BEGIN Material provided

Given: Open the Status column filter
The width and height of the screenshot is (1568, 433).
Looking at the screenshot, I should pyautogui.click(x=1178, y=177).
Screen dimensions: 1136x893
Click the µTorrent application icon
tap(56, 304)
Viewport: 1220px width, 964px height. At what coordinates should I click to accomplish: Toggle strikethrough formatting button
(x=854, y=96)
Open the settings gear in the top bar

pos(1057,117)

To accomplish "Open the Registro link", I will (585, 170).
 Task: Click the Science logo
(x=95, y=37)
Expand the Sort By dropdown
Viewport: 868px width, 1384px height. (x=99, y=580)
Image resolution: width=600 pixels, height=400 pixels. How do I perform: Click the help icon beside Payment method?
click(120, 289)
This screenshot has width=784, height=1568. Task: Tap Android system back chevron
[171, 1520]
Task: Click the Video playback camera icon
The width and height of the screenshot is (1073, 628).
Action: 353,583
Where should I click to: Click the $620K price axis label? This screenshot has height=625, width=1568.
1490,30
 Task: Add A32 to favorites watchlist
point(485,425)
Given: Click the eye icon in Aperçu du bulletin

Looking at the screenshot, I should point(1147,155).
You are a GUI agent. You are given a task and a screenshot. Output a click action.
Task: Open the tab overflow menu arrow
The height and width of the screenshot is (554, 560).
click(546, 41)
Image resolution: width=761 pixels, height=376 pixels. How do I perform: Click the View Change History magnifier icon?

END Material provided

** What is being asked **
Repeat every line of the data precisely.

** Exercise output **
Given: Open the Status column filter
The width and height of the screenshot is (1568, 433).
Looking at the screenshot, I should pyautogui.click(x=1178, y=177).
Screen dimensions: 1136x893
Click the µTorrent application icon
tap(56, 304)
Viewport: 1220px width, 964px height. At what coordinates should I click to accomplish: Toggle strikethrough formatting button
(x=854, y=96)
Open the settings gear in the top bar

pos(1057,117)

To accomplish "Open the Registro link", I will (585, 170).
 Task: Click the Science logo
(x=95, y=37)
Expand the Sort By dropdown
Viewport: 868px width, 1384px height. (x=99, y=580)
Image resolution: width=600 pixels, height=400 pixels. How do I perform: Click the help icon beside Payment method?
click(120, 289)
This screenshot has width=784, height=1568. Task: Tap Android system back chevron
[171, 1520]
Task: Click the Video playback camera icon
The width and height of the screenshot is (1073, 628).
Action: 353,583
Where should I click to: Click the $620K price axis label? This screenshot has height=625, width=1568.
1490,30
 Task: Add A32 to favorites watchlist
point(485,425)
Given: Click the eye icon in Aperçu du bulletin

Looking at the screenshot, I should point(1147,155).
You are a GUI agent. You are given a task and a screenshot. Output a click action.
Task: Open the tab overflow menu arrow
The height and width of the screenshot is (554, 560).
click(546, 41)
Image resolution: width=761 pixels, height=376 pixels. How do I perform: Click the View Change History magnifier icon?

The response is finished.